Lisa enters Daisy’s room after offering Daisy the laxatives, while Georgina and Susanna watch from down the hall. Lisa stays in Daisy’s room for a long time, and eventually Georgina and Susanna give up and return to the TV room. That night, during the evening news, Lisa emerges from Daisy’s room and gives a report. She tells the other girls that Daisy’s room is full of chicken, and that Daisy uses a “special method” when eating them. She peels the meat off of the bones and keeps the carcasses intact, and then stores the carcasses under her bed. Whenever Daisy reaches fourteen chickens, she knows it is time to leave McLean.
Lisa’s “field report” from her encounter with Daisy reveals a kind of insanity that is different from Lisa’s own wild rage, Polly’s slowly-simmering inner fears, or even Susanna’s bewildered instability. Daisy is methodical and ritualistic. The strangeness of her obsession with rotisserie chicken is contrasted by her meticulous approach to consuming them. The ritual obviously means something to Daisy, though what that could be remains unclear.
Georgina asks Lisa why Daisy does this, but Lisa answers that she doesn’t know. Polly asks about the laxatives, and Lisa answers that Daisy needs them due to all the chicken she’s consuming. Georgina is unsatisfied, knowing that there is “more to this than meets the eye,” but Lisa proclaims that aside from gaining access to Daisy’s room there’s nothing more she can do.
The other girls on the ward, unsatisfied to have answers to Daisy’s method but not the madness behind it, continue to speculate on what could be fueling Daisy’s peculiar and unsettling habits of binging and purging, through the use of laxatives, chicken after chicken after chicken.

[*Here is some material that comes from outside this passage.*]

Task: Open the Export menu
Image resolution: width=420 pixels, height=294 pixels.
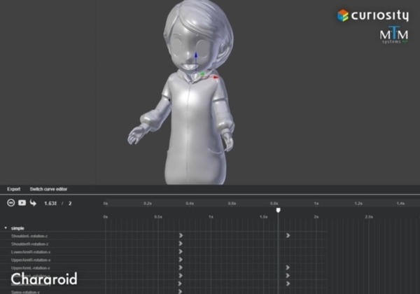Action: [x=13, y=189]
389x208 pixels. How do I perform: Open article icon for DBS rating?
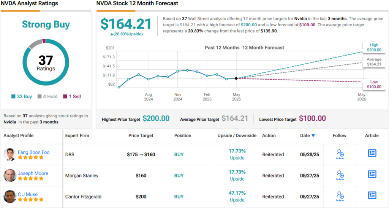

Later that week, Daisy announces boastfully that her father has purchased an apartment for her for Christmas. Lisa gossips to the other girls, claiming that the apartment is a “love nest.” Georgina asks Daisy several questions about the apartment, which the proud Daisy is all too happy to answer. She describes the apartment as a one-bedroom with an L-shaped living room and an “eat-in chicken.” Georgina corrects her: she meant to say eat-in kitchen. Georgina asks Daisy what she likes best about the apartment, and Daisy answers that it’s the sign out front, which reads, “If you lived here, you’d be home now.” Daisy leaves McLean shortly thereafter to spend Christmas in her new apartment.
Daisy is boastful and a bit haughty about her father having bought her an apartment. Even as she regales the girls with descriptions of her exciting new “nest,” shimmers of her insanity—and her obsession with chicken—slip through. The apartment, the ritual eating and expelling of the chickens, and Daisy’s relationship to her father all seem to be linked, but even as Daisy departs, there are no answers that any of the girls can discern.
One May, the girls are called to a special Hall Meeting, in which the head nurse announces that Daisy committed suicide the previous day in her new apartment. The girls clamor for details, but the head nurse insists that they aren’t important. Lisa points out that yesterday was Daisy’s birthday, and all of the patients share a moment of silence in Daisy’s honor.
Daisy’s lonely life comes to an equally lonely end as the girls on the ward receive news of her suicide. Daisy’s attempt is the third so far in the book, but the first successful one—she has succeeded where Susanna and Polly had earlier failed.